** Work instructions **
Extract each of the rows below and reproduce every line character for character.

## start Provided entries

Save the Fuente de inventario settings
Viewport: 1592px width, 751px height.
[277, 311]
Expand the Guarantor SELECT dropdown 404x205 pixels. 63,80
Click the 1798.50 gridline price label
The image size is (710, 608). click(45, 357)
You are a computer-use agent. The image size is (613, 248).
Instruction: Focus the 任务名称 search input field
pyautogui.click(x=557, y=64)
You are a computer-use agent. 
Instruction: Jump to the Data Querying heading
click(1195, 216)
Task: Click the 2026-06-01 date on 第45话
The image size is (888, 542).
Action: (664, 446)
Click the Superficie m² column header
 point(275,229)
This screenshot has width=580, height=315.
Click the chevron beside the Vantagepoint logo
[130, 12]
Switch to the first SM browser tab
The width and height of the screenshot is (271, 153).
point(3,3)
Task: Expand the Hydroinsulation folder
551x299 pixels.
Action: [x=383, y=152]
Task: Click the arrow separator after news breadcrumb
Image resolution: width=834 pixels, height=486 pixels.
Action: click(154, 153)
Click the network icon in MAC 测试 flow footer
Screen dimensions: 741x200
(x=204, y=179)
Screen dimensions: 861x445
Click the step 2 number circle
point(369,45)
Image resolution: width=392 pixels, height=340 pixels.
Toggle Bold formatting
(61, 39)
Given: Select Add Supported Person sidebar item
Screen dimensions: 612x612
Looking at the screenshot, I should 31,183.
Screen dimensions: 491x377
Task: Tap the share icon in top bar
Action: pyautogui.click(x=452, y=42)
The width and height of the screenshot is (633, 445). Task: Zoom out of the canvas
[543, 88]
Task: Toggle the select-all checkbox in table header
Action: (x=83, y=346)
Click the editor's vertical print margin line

## end Provided entries

** Result **
Save the Fuente de inventario settings
Viewport: 1592px width, 751px height.
[277, 311]
Expand the Guarantor SELECT dropdown 404x205 pixels. 63,80
Click the 1798.50 gridline price label
The image size is (710, 608). click(45, 357)
You are a computer-use agent. The image size is (613, 248).
Instruction: Focus the 任务名称 search input field
pyautogui.click(x=557, y=64)
You are a computer-use agent. 
Instruction: Jump to the Data Querying heading
click(1195, 216)
Task: Click the 2026-06-01 date on 第45话
The image size is (888, 542).
Action: (664, 446)
Click the Superficie m² column header
 point(275,229)
This screenshot has width=580, height=315.
Click the chevron beside the Vantagepoint logo
[130, 12]
Switch to the first SM browser tab
The width and height of the screenshot is (271, 153).
point(3,3)
Task: Expand the Hydroinsulation folder
551x299 pixels.
Action: [x=383, y=152]
Task: Click the arrow separator after news breadcrumb
Image resolution: width=834 pixels, height=486 pixels.
Action: click(154, 153)
Click the network icon in MAC 测试 flow footer
Screen dimensions: 741x200
(x=204, y=179)
Screen dimensions: 861x445
Click the step 2 number circle
point(369,45)
Image resolution: width=392 pixels, height=340 pixels.
Toggle Bold formatting
(61, 39)
Given: Select Add Supported Person sidebar item
Screen dimensions: 612x612
Looking at the screenshot, I should 31,183.
Screen dimensions: 491x377
Task: Tap the share icon in top bar
Action: pyautogui.click(x=452, y=42)
The width and height of the screenshot is (633, 445). Task: Zoom out of the canvas
[543, 88]
Task: Toggle the select-all checkbox in table header
Action: (x=83, y=346)
Click the editor's vertical print margin line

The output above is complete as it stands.